↓↓↓

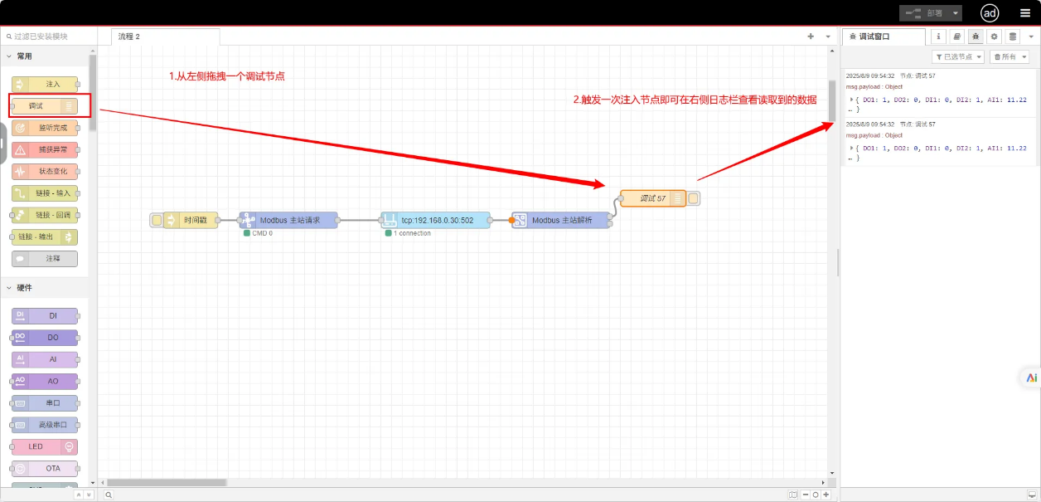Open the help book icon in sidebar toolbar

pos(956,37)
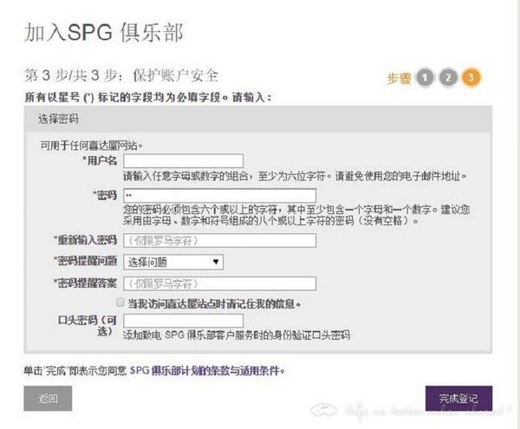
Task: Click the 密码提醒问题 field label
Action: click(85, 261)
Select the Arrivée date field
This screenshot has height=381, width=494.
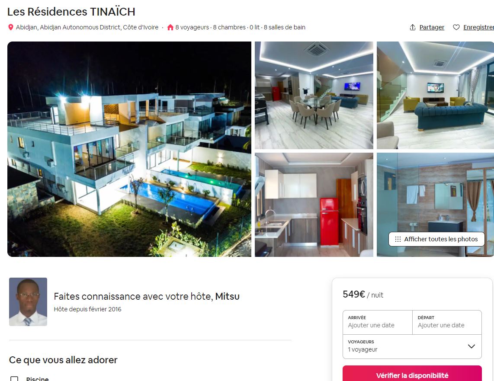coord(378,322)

↑↑↑

ABOUT THIS TASK: Leaving out all pictures, repeat word for word the lines from the one containing "Select the Arrivée date field" through the final line of the material above.

RESULT OF THE EXERCISE:
Select the Arrivée date field
This screenshot has height=381, width=494.
coord(378,322)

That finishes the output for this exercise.